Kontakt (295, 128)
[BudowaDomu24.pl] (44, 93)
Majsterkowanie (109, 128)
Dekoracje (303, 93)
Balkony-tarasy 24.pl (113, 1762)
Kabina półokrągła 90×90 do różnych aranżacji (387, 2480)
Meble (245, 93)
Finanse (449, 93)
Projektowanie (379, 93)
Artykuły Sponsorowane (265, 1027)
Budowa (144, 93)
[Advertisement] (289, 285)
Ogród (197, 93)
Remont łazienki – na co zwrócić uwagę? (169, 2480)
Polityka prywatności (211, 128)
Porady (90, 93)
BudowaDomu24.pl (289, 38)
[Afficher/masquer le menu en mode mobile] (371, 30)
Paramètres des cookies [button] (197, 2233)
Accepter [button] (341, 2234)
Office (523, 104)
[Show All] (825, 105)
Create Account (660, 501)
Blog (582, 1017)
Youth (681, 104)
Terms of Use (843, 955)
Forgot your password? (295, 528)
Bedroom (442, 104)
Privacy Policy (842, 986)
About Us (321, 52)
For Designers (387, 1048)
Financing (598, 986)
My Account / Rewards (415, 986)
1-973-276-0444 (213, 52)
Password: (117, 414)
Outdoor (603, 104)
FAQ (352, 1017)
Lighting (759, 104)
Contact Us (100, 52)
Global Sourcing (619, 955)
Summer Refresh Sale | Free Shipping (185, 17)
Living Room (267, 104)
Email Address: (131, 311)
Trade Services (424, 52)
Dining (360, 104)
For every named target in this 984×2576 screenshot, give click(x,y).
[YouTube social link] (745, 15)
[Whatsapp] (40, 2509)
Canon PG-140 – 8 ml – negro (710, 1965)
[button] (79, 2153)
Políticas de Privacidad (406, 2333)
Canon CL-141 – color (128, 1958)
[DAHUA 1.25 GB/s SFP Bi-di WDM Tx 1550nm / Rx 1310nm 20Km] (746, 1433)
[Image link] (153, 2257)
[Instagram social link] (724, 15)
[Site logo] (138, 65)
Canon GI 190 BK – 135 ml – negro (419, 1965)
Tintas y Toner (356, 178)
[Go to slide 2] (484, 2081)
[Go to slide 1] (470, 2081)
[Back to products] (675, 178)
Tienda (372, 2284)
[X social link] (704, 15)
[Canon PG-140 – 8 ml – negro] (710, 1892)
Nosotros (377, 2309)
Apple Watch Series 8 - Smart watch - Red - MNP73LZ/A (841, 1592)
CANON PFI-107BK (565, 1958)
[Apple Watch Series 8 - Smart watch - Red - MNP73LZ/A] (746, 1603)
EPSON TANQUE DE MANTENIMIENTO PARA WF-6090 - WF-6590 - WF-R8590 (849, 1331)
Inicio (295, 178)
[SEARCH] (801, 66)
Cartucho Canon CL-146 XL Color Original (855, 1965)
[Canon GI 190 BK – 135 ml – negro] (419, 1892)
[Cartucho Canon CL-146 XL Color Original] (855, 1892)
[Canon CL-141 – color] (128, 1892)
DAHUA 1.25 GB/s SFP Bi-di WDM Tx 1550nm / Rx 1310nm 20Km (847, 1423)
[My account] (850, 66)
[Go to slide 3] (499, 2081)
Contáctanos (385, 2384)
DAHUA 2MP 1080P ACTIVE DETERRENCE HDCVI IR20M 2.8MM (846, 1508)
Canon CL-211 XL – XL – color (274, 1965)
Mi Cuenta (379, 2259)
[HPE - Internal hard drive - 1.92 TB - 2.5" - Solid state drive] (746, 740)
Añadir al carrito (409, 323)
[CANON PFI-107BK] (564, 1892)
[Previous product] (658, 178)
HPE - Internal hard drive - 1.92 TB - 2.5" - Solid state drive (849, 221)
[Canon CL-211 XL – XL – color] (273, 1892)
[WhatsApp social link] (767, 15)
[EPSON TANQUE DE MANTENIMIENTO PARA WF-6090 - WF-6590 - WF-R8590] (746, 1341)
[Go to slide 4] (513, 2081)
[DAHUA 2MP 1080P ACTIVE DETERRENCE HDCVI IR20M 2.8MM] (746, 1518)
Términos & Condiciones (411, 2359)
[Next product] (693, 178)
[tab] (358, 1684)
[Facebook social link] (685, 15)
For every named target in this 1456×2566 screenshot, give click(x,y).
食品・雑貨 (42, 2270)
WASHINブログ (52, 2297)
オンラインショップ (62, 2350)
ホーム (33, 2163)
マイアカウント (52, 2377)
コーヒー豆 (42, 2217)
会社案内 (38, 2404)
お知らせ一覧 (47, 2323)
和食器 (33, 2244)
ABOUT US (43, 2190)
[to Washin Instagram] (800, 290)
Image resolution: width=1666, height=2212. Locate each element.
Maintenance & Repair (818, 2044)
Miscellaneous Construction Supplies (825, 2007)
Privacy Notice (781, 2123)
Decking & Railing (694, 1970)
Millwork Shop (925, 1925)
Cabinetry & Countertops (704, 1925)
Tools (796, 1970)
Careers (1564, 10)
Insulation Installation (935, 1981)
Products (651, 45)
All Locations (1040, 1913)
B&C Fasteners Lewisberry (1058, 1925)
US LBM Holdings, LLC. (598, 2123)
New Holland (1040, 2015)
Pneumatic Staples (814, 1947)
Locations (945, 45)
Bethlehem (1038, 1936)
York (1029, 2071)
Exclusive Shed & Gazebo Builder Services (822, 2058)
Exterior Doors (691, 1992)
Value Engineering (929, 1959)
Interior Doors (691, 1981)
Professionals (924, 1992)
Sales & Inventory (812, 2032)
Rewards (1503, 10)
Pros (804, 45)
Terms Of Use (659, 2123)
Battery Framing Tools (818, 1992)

==============================

**Problem to work on**: Exactly as written, please output every entry.

**Output of the exercise**:
Kontakt (295, 128)
[BudowaDomu24.pl] (44, 93)
Majsterkowanie (109, 128)
Dekoracje (303, 93)
Balkony-tarasy 24.pl (113, 1762)
Kabina półokrągła 90×90 do różnych aranżacji (387, 2480)
Meble (245, 93)
Finanse (449, 93)
Projektowanie (379, 93)
Artykuły Sponsorowane (265, 1027)
Budowa (144, 93)
[Advertisement] (289, 285)
Ogród (197, 93)
Remont łazienki – na co zwrócić uwagę? (169, 2480)
Polityka prywatności (211, 128)
Porady (90, 93)
BudowaDomu24.pl (289, 38)
[Afficher/masquer le menu en mode mobile] (371, 30)
Paramètres des cookies [button] (197, 2233)
Accepter [button] (341, 2234)
Office (523, 104)
[Show All] (825, 105)
Create Account (660, 501)
Blog (582, 1017)
Youth (681, 104)
Terms of Use (843, 955)
Forgot your password? (295, 528)
Bedroom (442, 104)
Privacy Policy (842, 986)
About Us (321, 52)
For Designers (387, 1048)
Financing (598, 986)
My Account / Rewards (415, 986)
1-973-276-0444 (213, 52)
Password: (117, 414)
Outdoor (603, 104)
FAQ (352, 1017)
Lighting (759, 104)
Contact Us (100, 52)
Global Sourcing (619, 955)
Summer Refresh Sale | Free Shipping (185, 17)
Living Room (267, 104)
Email Address: (131, 311)
Trade Services (424, 52)
Dining (360, 104)
For every named target in this 984×2576 screenshot, give click(x,y).
[YouTube social link] (745, 15)
[Whatsapp] (40, 2509)
Canon PG-140 – 8 ml – negro (710, 1965)
[button] (79, 2153)
Políticas de Privacidad (406, 2333)
Canon CL-141 – color (128, 1958)
[DAHUA 1.25 GB/s SFP Bi-di WDM Tx 1550nm / Rx 1310nm 20Km] (746, 1433)
[Image link] (153, 2257)
[Instagram social link] (724, 15)
[Site logo] (138, 65)
Canon GI 190 BK – 135 ml – negro (419, 1965)
Tintas y Toner (356, 178)
[Go to slide 2] (484, 2081)
[Go to slide 1] (470, 2081)
[Back to products] (675, 178)
Tienda (372, 2284)
[X social link] (704, 15)
[Canon PG-140 – 8 ml – negro] (710, 1892)
Nosotros (377, 2309)
Apple Watch Series 8 - Smart watch - Red - MNP73LZ/A (841, 1592)
CANON PFI-107BK (565, 1958)
[Apple Watch Series 8 - Smart watch - Red - MNP73LZ/A] (746, 1603)
EPSON TANQUE DE MANTENIMIENTO PARA WF-6090 - WF-6590 - WF-R8590 (849, 1331)
Inicio (295, 178)
[SEARCH] (801, 66)
Cartucho Canon CL-146 XL Color Original (855, 1965)
[Canon GI 190 BK – 135 ml – negro] (419, 1892)
[Cartucho Canon CL-146 XL Color Original] (855, 1892)
[Canon CL-141 – color] (128, 1892)
DAHUA 1.25 GB/s SFP Bi-di WDM Tx 1550nm / Rx 1310nm 20Km (847, 1423)
[My account] (850, 66)
[Go to slide 3] (499, 2081)
Contáctanos (385, 2384)
DAHUA 2MP 1080P ACTIVE DETERRENCE HDCVI IR20M 2.8MM (846, 1508)
Canon CL-211 XL – XL – color (274, 1965)
Mi Cuenta (379, 2259)
[HPE - Internal hard drive - 1.92 TB - 2.5" - Solid state drive] (746, 740)
Añadir al carrito (409, 323)
[CANON PFI-107BK] (564, 1892)
[Previous product] (658, 178)
HPE - Internal hard drive - 1.92 TB - 2.5" - Solid state drive (849, 221)
[Canon CL-211 XL – XL – color] (273, 1892)
[WhatsApp social link] (767, 15)
[EPSON TANQUE DE MANTENIMIENTO PARA WF-6090 - WF-6590 - WF-R8590] (746, 1341)
[Go to slide 4] (513, 2081)
[DAHUA 2MP 1080P ACTIVE DETERRENCE HDCVI IR20M 2.8MM] (746, 1518)
Términos & Condiciones (411, 2359)
[Next product] (693, 178)
[tab] (358, 1684)
[Facebook social link] (685, 15)
For every named target in this 1456×2566 screenshot, give click(x,y).
食品・雑貨 (42, 2270)
WASHINブログ (52, 2297)
オンラインショップ (62, 2350)
ホーム (33, 2163)
マイアカウント (52, 2377)
コーヒー豆 (42, 2217)
会社案内 (38, 2404)
お知らせ一覧 (47, 2323)
和食器 (33, 2244)
ABOUT US (43, 2190)
[to Washin Instagram] (800, 290)
Image resolution: width=1666, height=2212. Locate each element.
Maintenance & Repair (818, 2044)
Miscellaneous Construction Supplies (825, 2007)
Privacy Notice (781, 2123)
Decking & Railing (694, 1970)
Millwork Shop (925, 1925)
Cabinetry & Countertops (704, 1925)
Tools (796, 1970)
Careers (1564, 10)
Insulation Installation (935, 1981)
Products (651, 45)
All Locations (1040, 1913)
B&C Fasteners Lewisberry (1058, 1925)
US LBM Holdings, LLC. (598, 2123)
New Holland (1040, 2015)
Pneumatic Staples (814, 1947)
Locations (945, 45)
Bethlehem (1038, 1936)
York (1029, 2071)
Exclusive Shed & Gazebo Builder Services (822, 2058)
Exterior Doors (691, 1992)
Value Engineering (929, 1959)
Interior Doors (691, 1981)
Professionals (924, 1992)
Sales & Inventory (812, 2032)
Rewards (1503, 10)
Pros (804, 45)
Terms Of Use (659, 2123)
Battery Framing Tools (818, 1992)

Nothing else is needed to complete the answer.